Of course life changing events happen to us all throughout our lives. But the sudden realisation that the tiny little helpless human in front of you is absolutely and completely your responsibility is huge . That responsibility feels even more so as a mother if you are breastfeeding because you are the sole source of food for your baby, whatever you may be doing and whatever time of day it is!
I occasionally think back to the day H was born and it induces a real mix of emotions. I still remember the pain and the exhaustion although those feelings are beginning to fade now (as the human brain does what it does well and makes you forget the bad bits). I also remember lying on the bed in the ward after Sam had gone home, looking at our little daughter sleeping and being both in awe and afraid at the same time. The realisation that if she needed anything when she woke it would be all on me seemed pretty strange. Surely I needed to get permission from the midwife first?!
Then there were those nights during the early weeks which are just a blur to me.
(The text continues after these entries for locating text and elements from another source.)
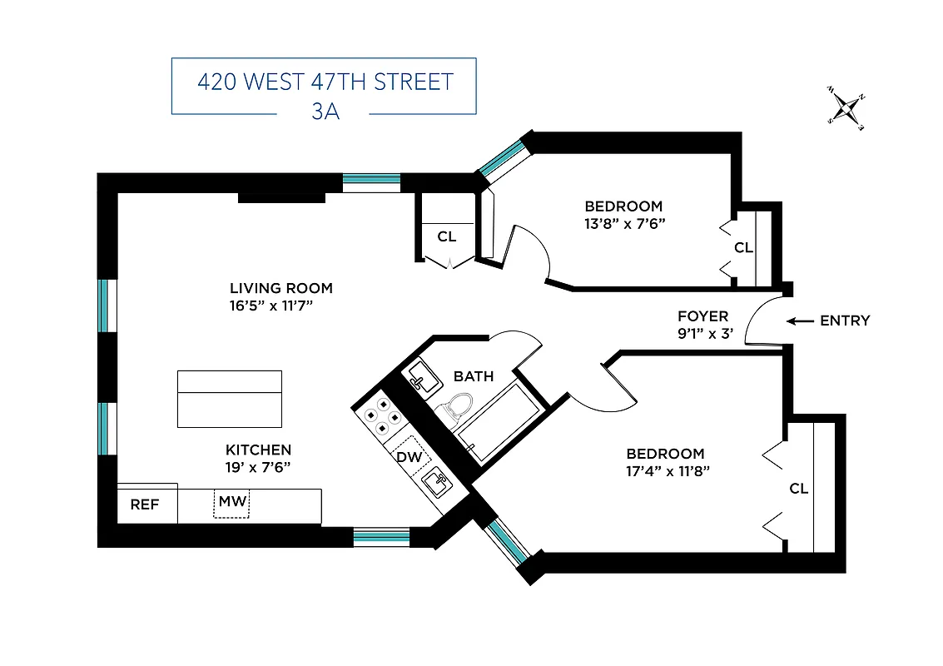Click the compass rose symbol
(847, 108)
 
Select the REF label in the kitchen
(144, 504)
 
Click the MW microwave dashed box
(231, 503)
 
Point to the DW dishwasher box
(409, 456)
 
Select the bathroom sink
(421, 379)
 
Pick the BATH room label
(474, 376)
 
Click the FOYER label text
(702, 316)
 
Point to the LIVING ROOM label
(281, 289)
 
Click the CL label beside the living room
(447, 236)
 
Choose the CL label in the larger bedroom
(798, 489)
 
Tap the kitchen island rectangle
(230, 399)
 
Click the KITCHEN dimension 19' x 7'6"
(258, 466)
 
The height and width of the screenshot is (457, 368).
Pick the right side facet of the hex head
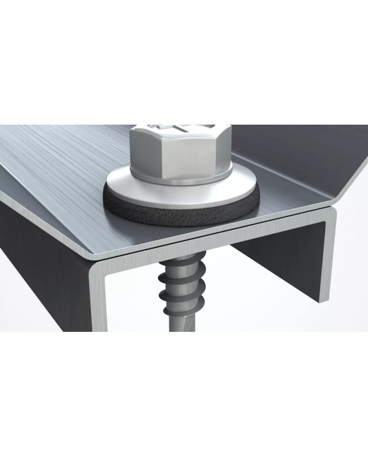(x=223, y=150)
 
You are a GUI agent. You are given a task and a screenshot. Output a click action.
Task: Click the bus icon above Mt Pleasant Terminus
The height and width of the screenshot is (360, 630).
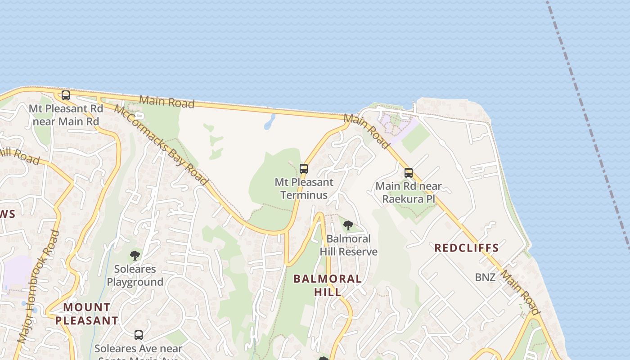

The unrelenting crying (sometimes the baby, sometimes me, sometimes both!) and feeding whilst I was struggling to stay awake or to eat anything to keep up my energy. I don’t think I have found anything so tough in my life! Normally when things get difficult you can rely on losing yourself in sleep, but not with a baby.
Then of course there is the fact that you go from being a couple to being a family. Never again can we just go out for dinner on a whim. Never again will be go out for dinner without a little part of our mind and heart being left at home (under the care of someone we trust!).
It amazes me how the body and mind adapt though. After 16 weeks, night feeds seem normal to me and I’m used to the broken sleep. Of course I miss sleeping through but nowadays if I get 3-4 how in a row (which I did last night!) then I’m a happy bunny. Also the little smiling face I occasionally get in the middle of the night makes it worth it. After all, it’s not forever!